PAGE.
## START

Inline Assembly / Inline C

aris · September 17, 2012, 6:49pm

Hello,

Is it possible to use inline C or Assembly in Ruby?

Thanks,
Alex

neomex · September 17, 2012, 6:54pm

neomex писал 17.09.2012 20:48:

Hello,

Is it possible to use inline C or Assembly in Ruby?

Thanks,
Alex

Using inline assembly on platforms where Ruby runs doesn’t
make sense these days, and you can write inline C with e.g.
RubyInline: GitHub - seattlerb/rubyinline

You can (obviously) use inline assembly in inline C, but I’d
repeat that you aren’t going to need it.

neomex · September 17, 2012, 7:06pm

W dniu 2012-09-17 18:52, Peter Z. pisze:

RubyInline: GitHub - seattlerb/rubyinline

You can (obviously) use inline assembly in inline C, but I’d
repeat that you aren’t going to need it.

Wouldn’t it improve performance in tasks such as image editions, where
you have to loop through big amount of data? Or give access to features
normally impossibile to accomplish in C or Ruby?

neomex · September 17, 2012, 7:53pm

2012/9/17 Aleksander C. [email protected]:

Wouldn’t it improve performance in tasks such as image editions, where you
have to loop through big amount of data?

Not really. Compilers are smarter than us these days; they can
interchange loops and vectorize the instructions to speed them up (on
platforms which support it). Writing such code by hand would be
painful, platform-dependent and error-prone.

Or give access to features normally
impossibile to accomplish in C or Ruby?

Do you have any in mind? Me neither.

– Matma R.

neomex · September 17, 2012, 7:52pm

Aleksander C. писал 17.09.2012 21:05:

make sense these days, and you can write inline C with e.g.
RubyInline: GitHub - seattlerb/rubyinline

You can (obviously) use inline assembly in inline C, but I’d
repeat that you aren’t going to need it.

Wouldn’t it improve performance in tasks such as image editions,
where you have to loop through big amount of data? Or give access to
features normally impossibile to accomplish in C or Ruby?

## END

MATERIAL.
## START

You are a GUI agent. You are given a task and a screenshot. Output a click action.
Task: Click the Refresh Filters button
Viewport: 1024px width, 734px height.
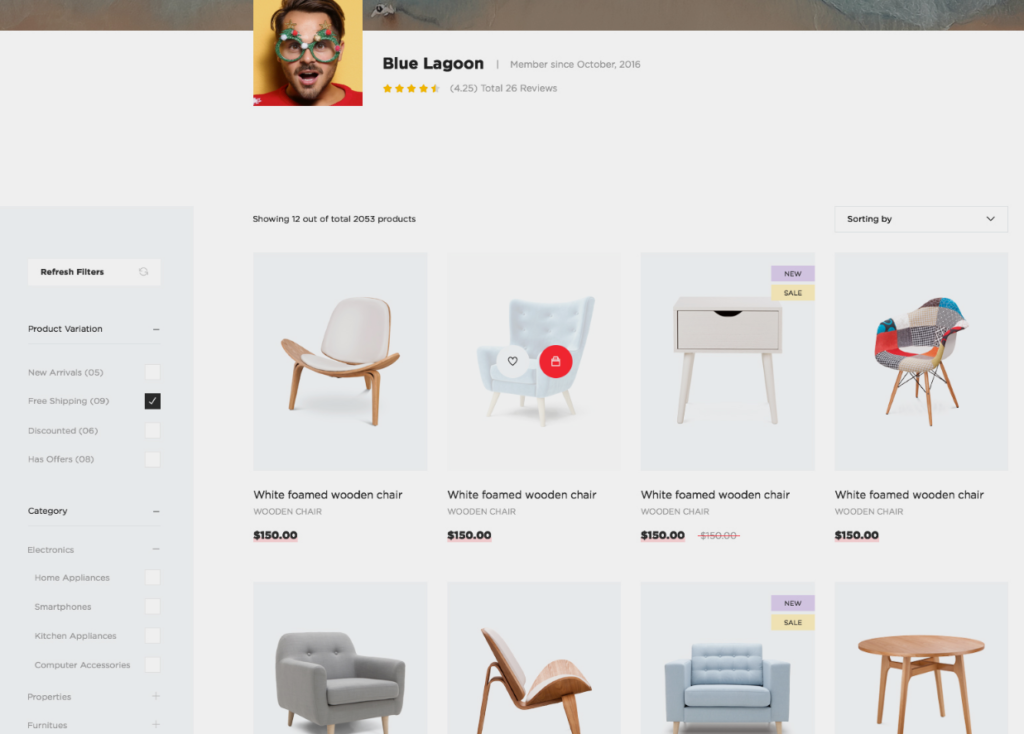pos(94,272)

## END

BRIEF.
Retype the portion of the inline assembly thread above that starts at "2012/9/17 Aleksander C." and ends at "platform-dependent and error-prone.".

THE RESULT.
2012/9/17 Aleksander C. [email protected]:

Wouldn’t it improve performance in tasks such as image editions, where you
have to loop through big amount of data?

Not really. Compilers are smarter than us these days; they can
interchange loops and vectorize the instructions to speed them up (on
platforms which support it). Writing such code by hand would be
painful, platform-dependent and error-prone.